• READING PASSAGE

Re: Please help! Corrupt fsimage?

Posted by Peter Falk <pe...@bugsoft.nu>.
Thanks for the information Alex and Jean-Daniel! We have finally be able to
get the namenode to start, after patching the source code according to the
attached patch. It is based on the HDFS-1002 patch, but modified and
extended to fix additional NPE. It is made for hadoop 0.20.1.

There seemed to be some corrupt edits and/or some missing files in fsimage
that cause NPE during upstart and merging of the edits into fsimage. Hope
that the attached patch may be of some use for people in similar situations.
We have not run an fsck yet, waiting for a raw copy of the data node data to
complete first. Lets hope that not too much was lost...

• EXERCISE REQUIREMENTS
Please state which Hadoop version the patch in the forum post about the corrupt fsimage was made for. The material that follows comes from a different source.

• AVAILABLE DATA
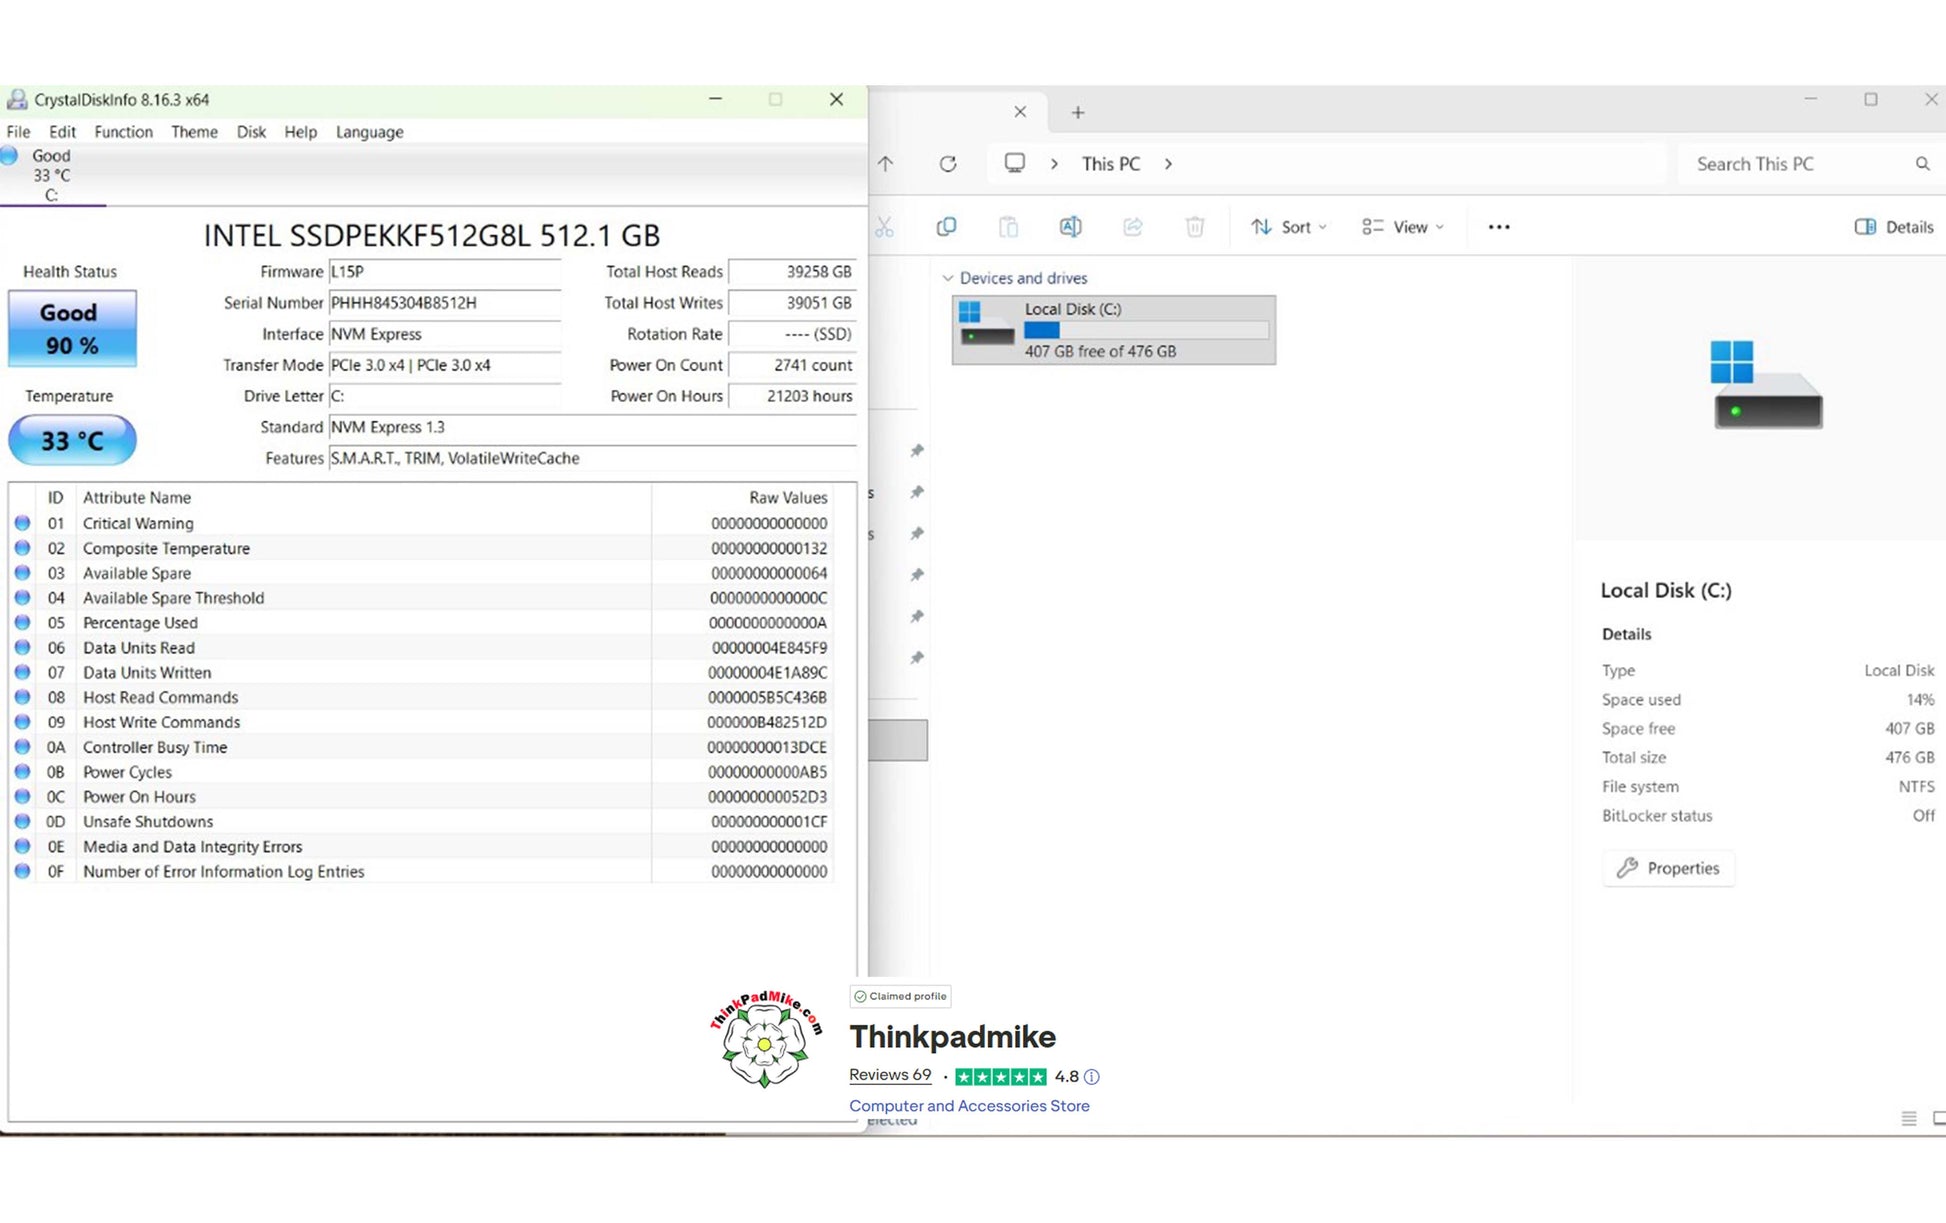Select the Good 33 °C C: disk tab
The width and height of the screenshot is (1946, 1223).
coord(50,175)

• EXERCISE SOLUTION
Hadoop 0.20.1